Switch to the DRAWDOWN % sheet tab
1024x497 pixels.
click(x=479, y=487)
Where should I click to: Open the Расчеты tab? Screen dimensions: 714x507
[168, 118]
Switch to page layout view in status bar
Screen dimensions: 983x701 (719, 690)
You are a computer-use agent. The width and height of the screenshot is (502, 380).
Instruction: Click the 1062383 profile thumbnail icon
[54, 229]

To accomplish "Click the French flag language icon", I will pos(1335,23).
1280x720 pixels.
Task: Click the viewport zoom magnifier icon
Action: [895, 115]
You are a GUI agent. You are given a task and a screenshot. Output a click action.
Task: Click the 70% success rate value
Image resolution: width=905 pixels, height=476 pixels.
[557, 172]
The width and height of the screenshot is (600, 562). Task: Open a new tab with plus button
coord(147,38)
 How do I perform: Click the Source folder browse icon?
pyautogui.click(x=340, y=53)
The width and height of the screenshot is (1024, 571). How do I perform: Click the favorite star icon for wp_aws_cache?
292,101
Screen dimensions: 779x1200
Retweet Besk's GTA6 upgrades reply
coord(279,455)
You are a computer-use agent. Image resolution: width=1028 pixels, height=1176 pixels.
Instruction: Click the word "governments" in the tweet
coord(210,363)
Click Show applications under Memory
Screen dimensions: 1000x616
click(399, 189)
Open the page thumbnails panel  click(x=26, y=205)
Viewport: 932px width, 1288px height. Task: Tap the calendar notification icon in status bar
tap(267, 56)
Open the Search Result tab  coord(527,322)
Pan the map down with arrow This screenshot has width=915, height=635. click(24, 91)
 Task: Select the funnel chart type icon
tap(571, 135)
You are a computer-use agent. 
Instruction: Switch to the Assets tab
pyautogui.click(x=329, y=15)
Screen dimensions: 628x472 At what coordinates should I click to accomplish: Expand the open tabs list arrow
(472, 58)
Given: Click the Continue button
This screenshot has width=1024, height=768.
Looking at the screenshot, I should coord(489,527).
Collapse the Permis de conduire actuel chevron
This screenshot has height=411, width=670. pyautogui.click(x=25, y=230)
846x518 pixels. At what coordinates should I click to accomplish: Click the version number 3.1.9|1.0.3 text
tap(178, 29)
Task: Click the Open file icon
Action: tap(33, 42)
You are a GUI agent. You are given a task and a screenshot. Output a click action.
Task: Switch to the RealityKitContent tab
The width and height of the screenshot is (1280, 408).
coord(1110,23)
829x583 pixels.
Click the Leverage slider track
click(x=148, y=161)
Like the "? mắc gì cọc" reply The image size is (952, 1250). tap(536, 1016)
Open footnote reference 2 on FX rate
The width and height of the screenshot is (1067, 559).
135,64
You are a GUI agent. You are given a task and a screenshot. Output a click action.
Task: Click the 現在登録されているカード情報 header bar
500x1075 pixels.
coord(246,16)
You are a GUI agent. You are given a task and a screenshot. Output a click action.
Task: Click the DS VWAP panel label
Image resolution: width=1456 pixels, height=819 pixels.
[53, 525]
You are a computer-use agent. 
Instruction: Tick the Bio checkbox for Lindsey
--
# GOAL OF THE EXERCISE
Go through the listing above and list every line that has the word "panel".

# TASK RESULT
Open the page thumbnails panel  click(x=26, y=205)
Task: Click the DS VWAP panel label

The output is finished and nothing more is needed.